By Andrew McConnell Stott, USC Dornsife College Dean of Undergraduate Education and Academic Affairs, Professor of English – June 19, 2020

 

Many of us use case-based teaching and scenarios as the context for in-class debates. They’re a great way to introduce students to a range of perspectives, and to understand the deeper foundational ideas that give rise to opinion. “Reacting to the Past” (RTTP) games take this a step further, providing fully-immersive scenarios that allow students to role-play their way through key decision points in history, politics, culture, science and literature. As such, they’re a great tool for collaborative learning, and project-based classes.

The “Reacting” concept was developed in the 1990s by Mark Carnes, professor of History at Barnard College, with a view to creating a student-centered pedagogy based on self-guided learning, extensive collaboration, critical, integrative thinking, and debate. In essence, the class takes the form of a role-playing game in which students are presented with a scenario and asked to assume a character. Instructors can use a pre-written game or develop their own (some assembly required). Students can find themselves at the Continental Congress, on the eve of Indian Independence, trying to resolve the Wanli Succession Crisis, negotiating the 1989 Long Range Transport Pollution treaty, debating the Constitution with Frederick Douglass, or attending at a symposium of the British Society for the Advancement of Science to discuss the theories of Charles Dawin and Samuel Wilberforce. A series of STEM games is also available.

In spring 2020, I ran the RTTP game “Stages of Power, 1592: Marlowe and Shakespeare” in my “English Literature to 1800” class. The game was scheduled to occupy the second half of the semester, and as such, it took place entirely online. The setting was the London theater industry of the late sixteenth century and the competing interests of two acting companies both vying for a license to perform from the Master of Revels over the objections of their rivals.

 

Students were assigned historically-accurate roles and split into three groups — the Admiral’s Men, representing the playwright Christopher Marlowe and his play Doctor Faustus; Lord Strange’s Men, representing the upstart William Shakespeare and his play Richard III; and the Privy Council, a panel consisting of Elizabethan divines and worthies, each with agendas of their own. The groups proceeded to work on a number of tasks including developing formal arguments for and against the plays based on primary sources (no anachronism allowed); editing the plays for performance; performing versions of the plays; and delivering final arguments. The Privy Council, meanwhile, not only sat in judgement, but delivered rebuttals, approved and “censored” the plays according to Elizabethan standards and practices, and wrote and performed a pageant in honor of Elizabeth I based on George Gascoigne’s “The Princely Pleasures at Kenilworth” (1576). By the time we were done, students had collaborated, performed, debated, edited, composed, invented, and researched the political, religious, aesthetic and commercial aspects of Elizabethan drama in far more detail than they would have done otherwise, motivated by their enjoyment of the game, its immersive qualities, and (no doubt) the Trojan desire to win.

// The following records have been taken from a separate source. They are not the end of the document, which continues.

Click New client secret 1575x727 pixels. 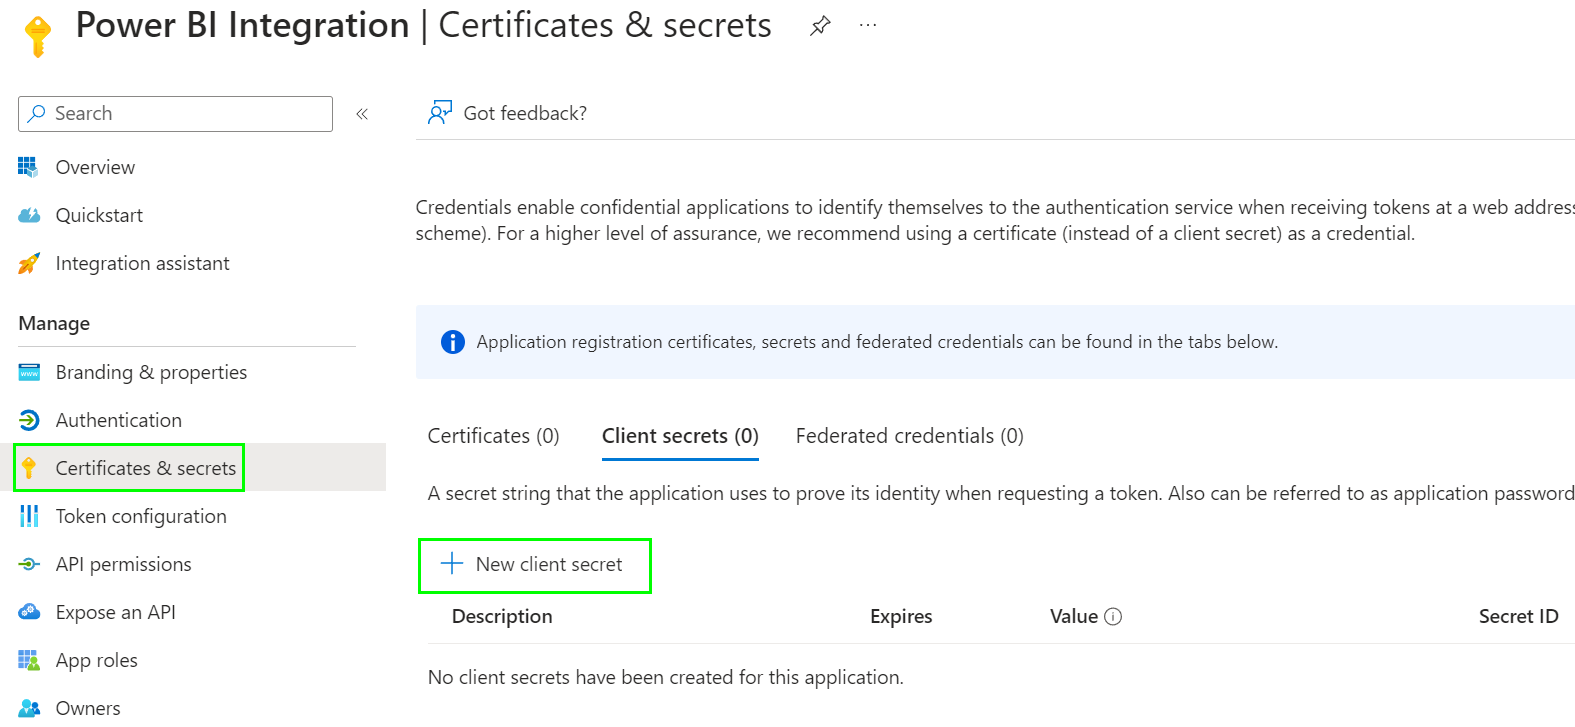click(535, 564)
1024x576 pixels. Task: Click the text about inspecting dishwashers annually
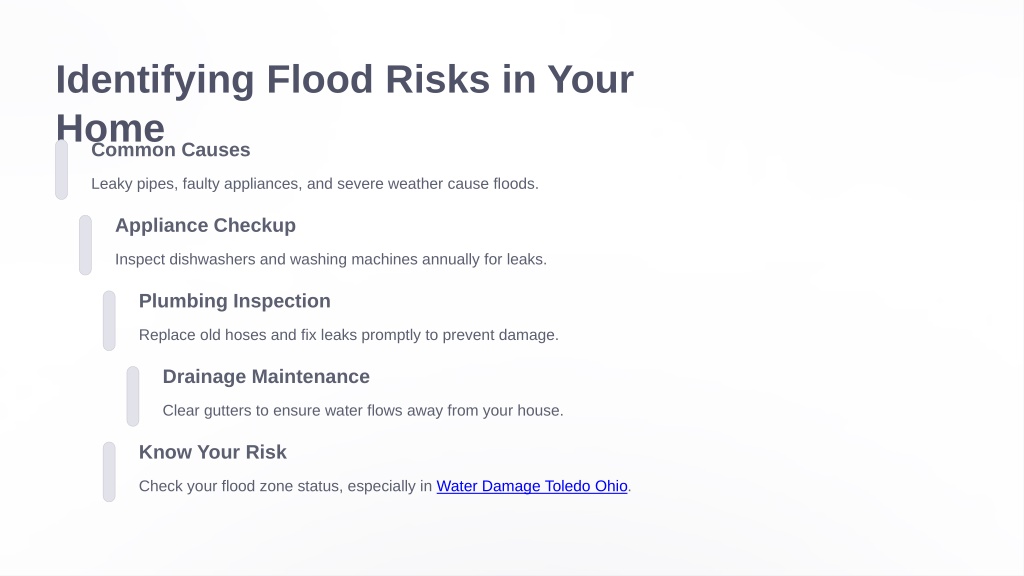330,259
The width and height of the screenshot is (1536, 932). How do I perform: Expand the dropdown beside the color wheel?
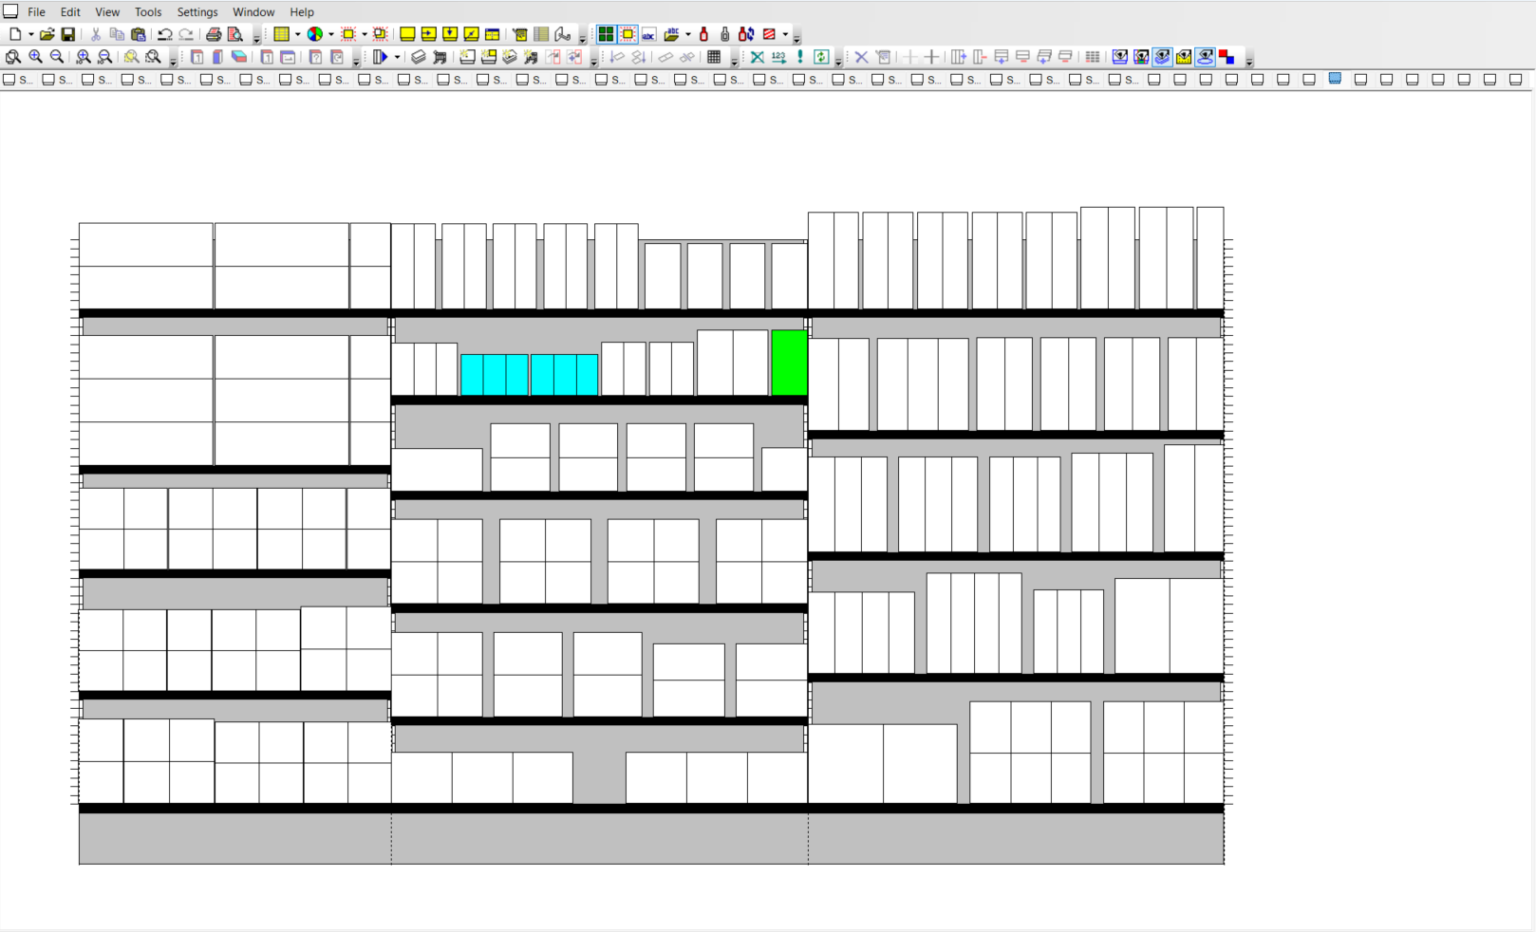pos(331,35)
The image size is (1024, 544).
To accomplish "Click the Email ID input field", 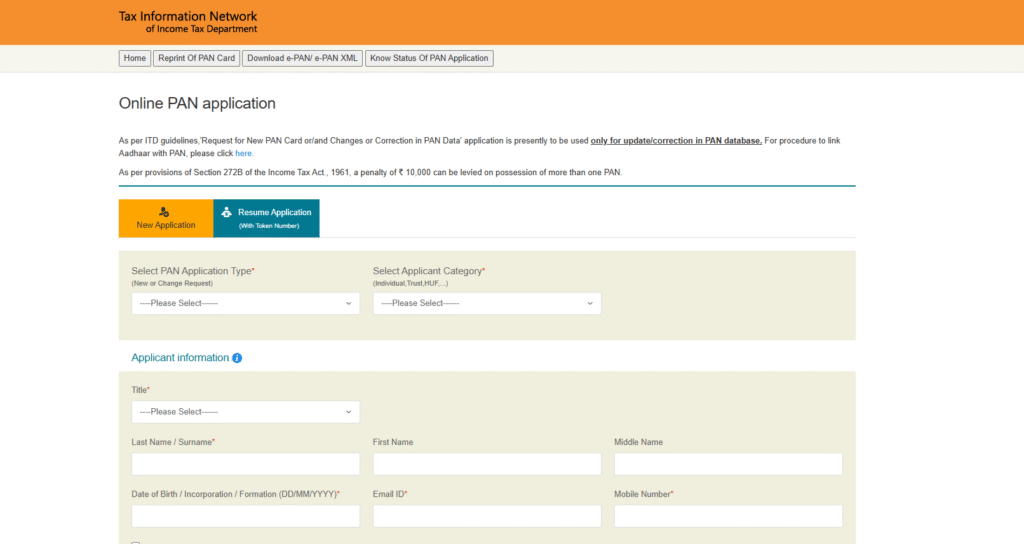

As an instructor, the game requires quite a lot of upfront organization, especially developing a calendar of activities (some portion of students will submit some writing every session), and keeping them on task. I kept track of who was who, their motivations and secret instructions (inter-character intrigue and subterfuge adds an interesting subtext to the game) via a large spreadsheet that also contained dates for instructions and due dates for assignments. That aside, it ran itself with very little input from me. While the game would be great in person, online delivery worked well. Students collaborated and shared documents via GoogleDocs; I used breakout rooms to put them in their groups to do their work, dropping in occasionally to check in; while the performances were supplemented with a range of Zoom backgrounds and home-made props, including moustaches, ruffs, and aristocratic hats.

RTTP games are great if you’re looking for an immersive, student-focussed experience that is relatively easy to run. (And it’s important to note that these are not just humanities-based games, as the website shows). A single game takes about six weeks. I used it as a way to enact many of the concepts established in the first part of the semester, but some professors jump right in or run two games a semester. They are best for groups of less than twenty five, but their flexibility allows you to add or subtract complexity as you prefer. They can run entirely online, or perhaps you could run one in hybrid fashion with online meetings supplemented with occasional in-person sessions.